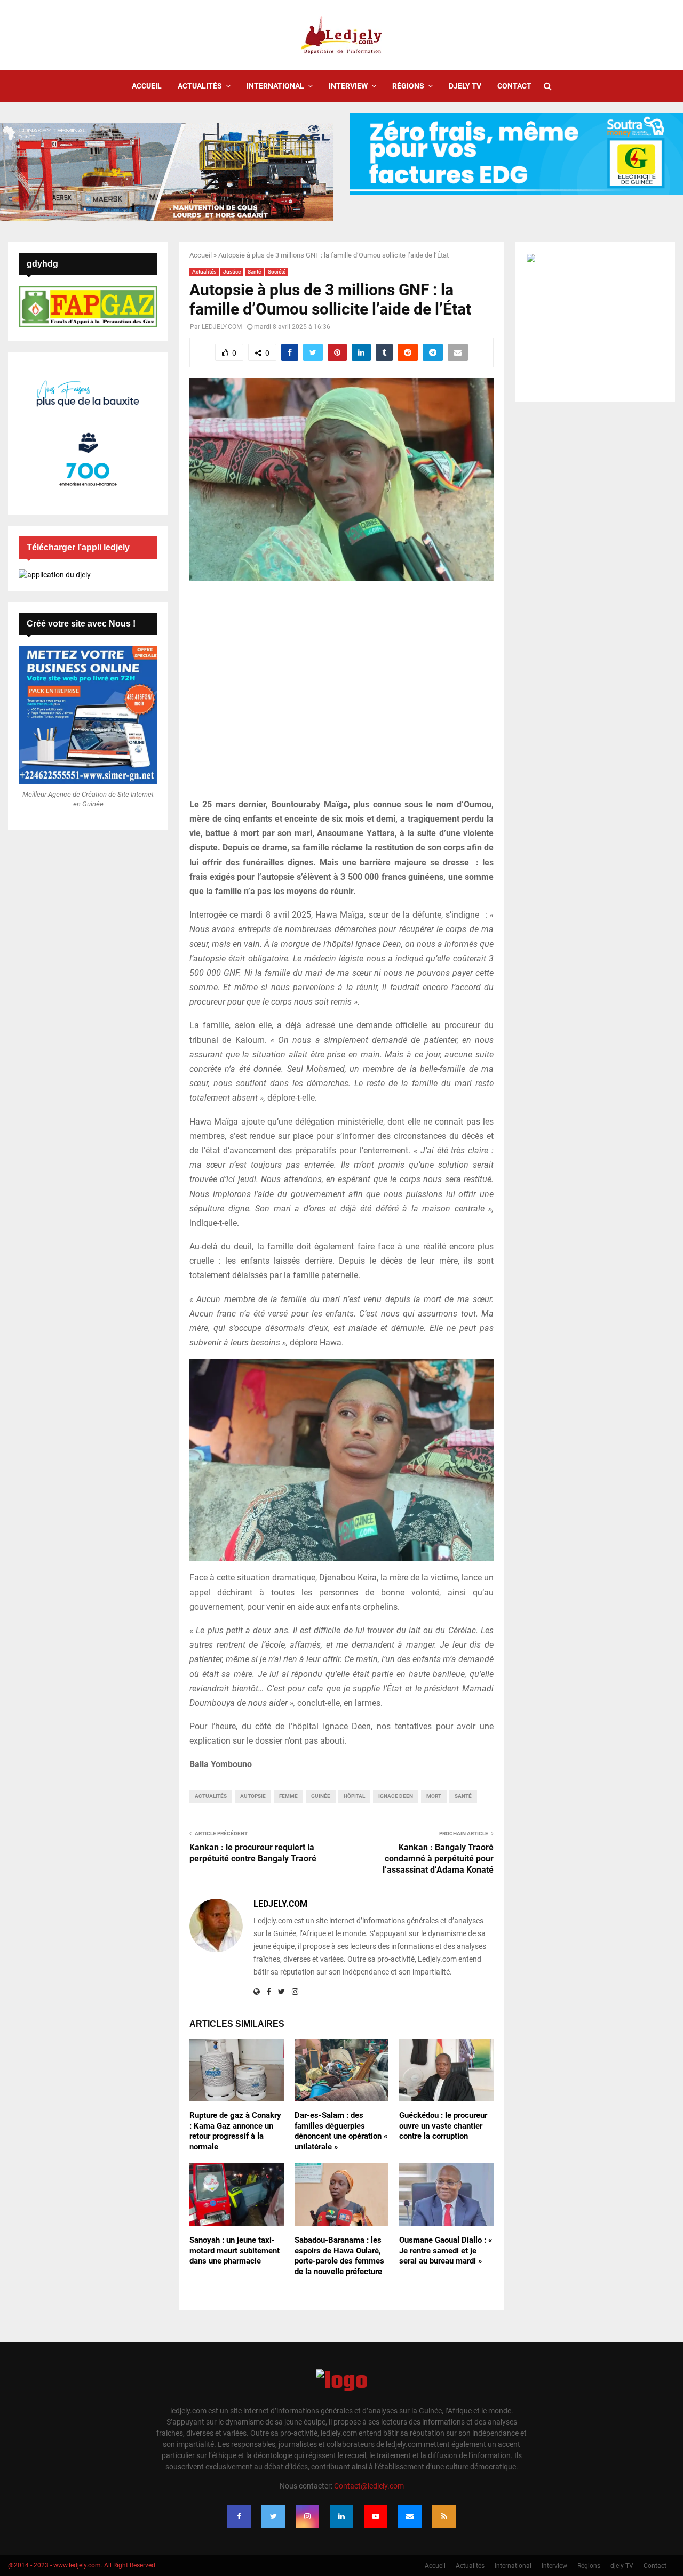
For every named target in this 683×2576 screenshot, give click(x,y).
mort (433, 1796)
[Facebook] (239, 2516)
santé (463, 1796)
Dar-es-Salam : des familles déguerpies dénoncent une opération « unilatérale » (341, 2131)
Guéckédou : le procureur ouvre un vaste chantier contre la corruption (443, 2125)
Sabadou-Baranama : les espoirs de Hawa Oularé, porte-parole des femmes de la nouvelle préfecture (339, 2255)
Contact (514, 86)
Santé (254, 272)
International (275, 86)
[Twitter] (273, 2516)
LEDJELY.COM (222, 327)
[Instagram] (307, 2516)
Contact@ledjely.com (369, 2486)
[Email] (410, 2516)
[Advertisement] (341, 695)
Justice (232, 272)
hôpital (354, 1796)
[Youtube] (375, 2516)
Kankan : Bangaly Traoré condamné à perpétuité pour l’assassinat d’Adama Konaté (438, 1858)
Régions (408, 86)
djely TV (465, 86)
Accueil (147, 86)
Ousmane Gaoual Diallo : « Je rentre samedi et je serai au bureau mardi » (446, 2250)
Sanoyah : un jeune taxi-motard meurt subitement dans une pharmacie (234, 2250)
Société (276, 272)
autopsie (253, 1796)
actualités (211, 1796)
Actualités (200, 86)
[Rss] (444, 2516)
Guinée (320, 1796)
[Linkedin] (341, 2516)
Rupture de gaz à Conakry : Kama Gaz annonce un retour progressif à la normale (235, 2131)
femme (288, 1796)
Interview (348, 86)
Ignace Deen (395, 1796)
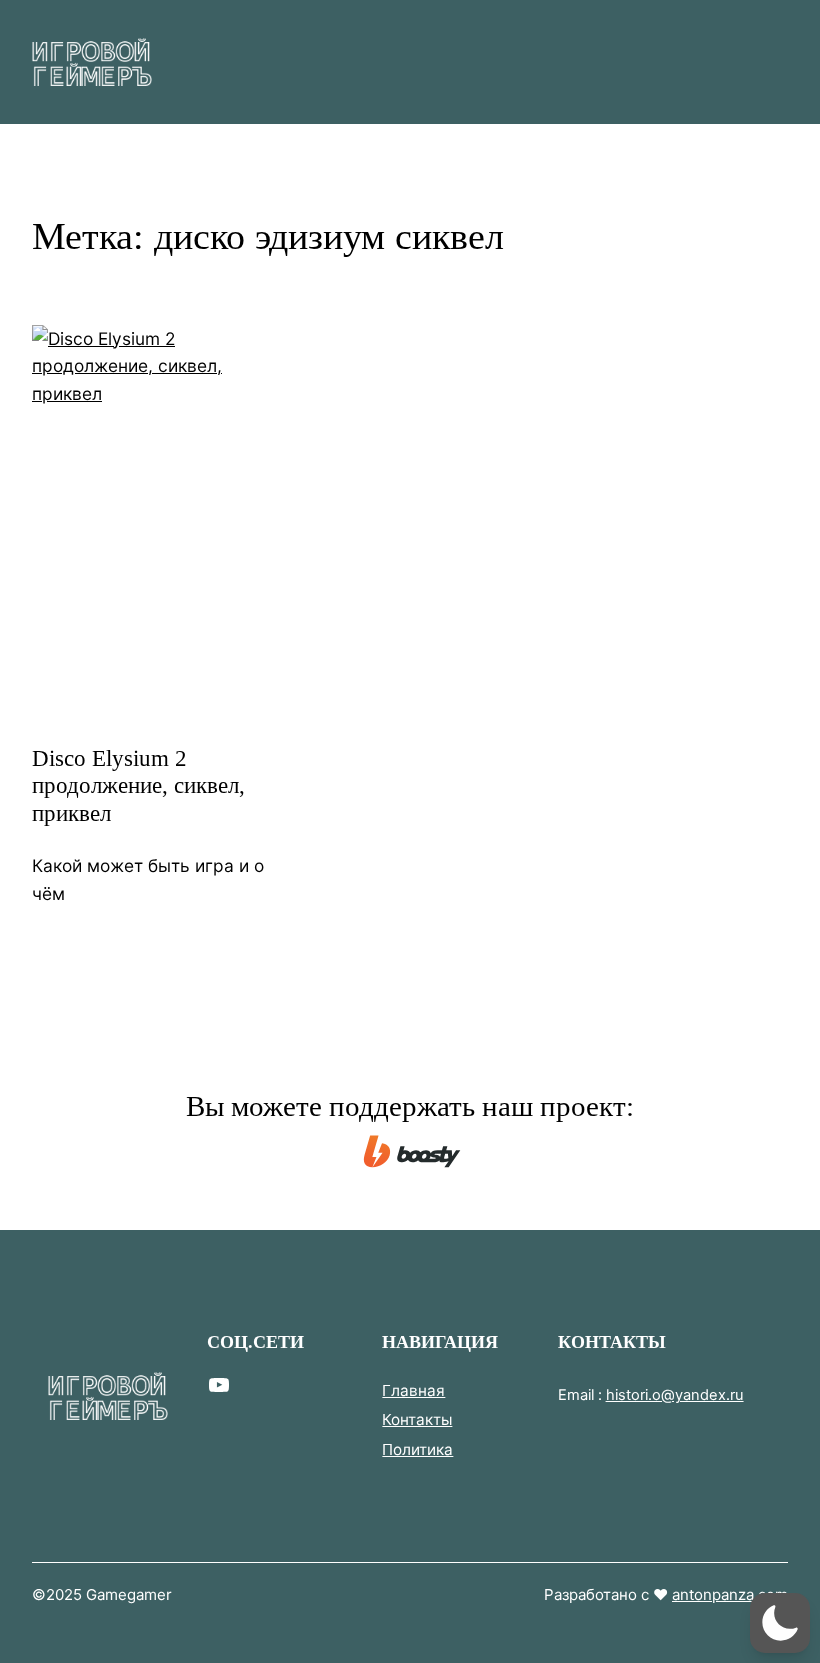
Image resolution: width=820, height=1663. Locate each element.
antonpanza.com (730, 1594)
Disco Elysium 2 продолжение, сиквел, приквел (138, 786)
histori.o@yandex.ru (675, 1395)
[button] (780, 1623)
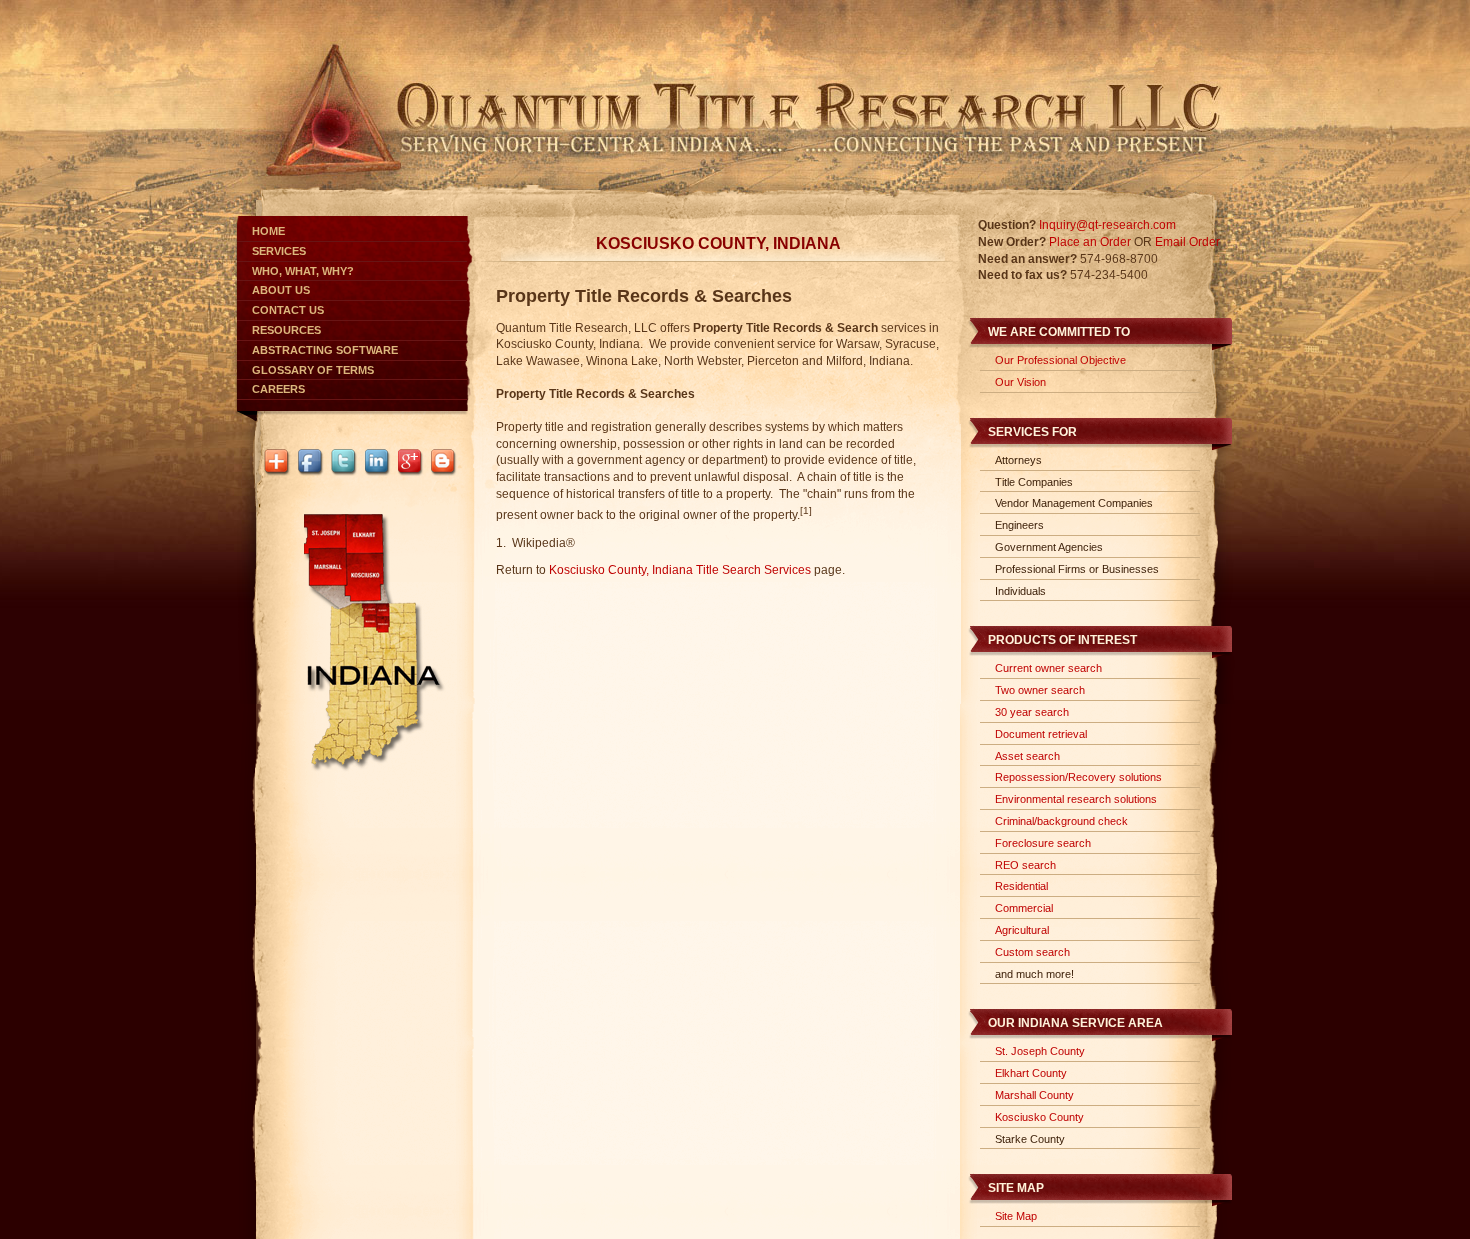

---

_What you have to do:_ Only one stretch of the data above is needed. Restate it word for word, from the line containing "[Twitter] (273, 2516)" through the line containing "Accueil (147, 86)", both ends included.

_The answer:_
[Twitter] (273, 2516)
LEDJELY.COM (222, 327)
[Instagram] (307, 2516)
Contact@ledjely.com (369, 2486)
[Email] (410, 2516)
[Advertisement] (341, 695)
Justice (232, 272)
hôpital (354, 1796)
[Youtube] (375, 2516)
Kankan : Bangaly Traoré condamné à perpétuité pour l’assassinat d’Adama Konaté (438, 1858)
Régions (408, 86)
djely TV (465, 86)
Accueil (147, 86)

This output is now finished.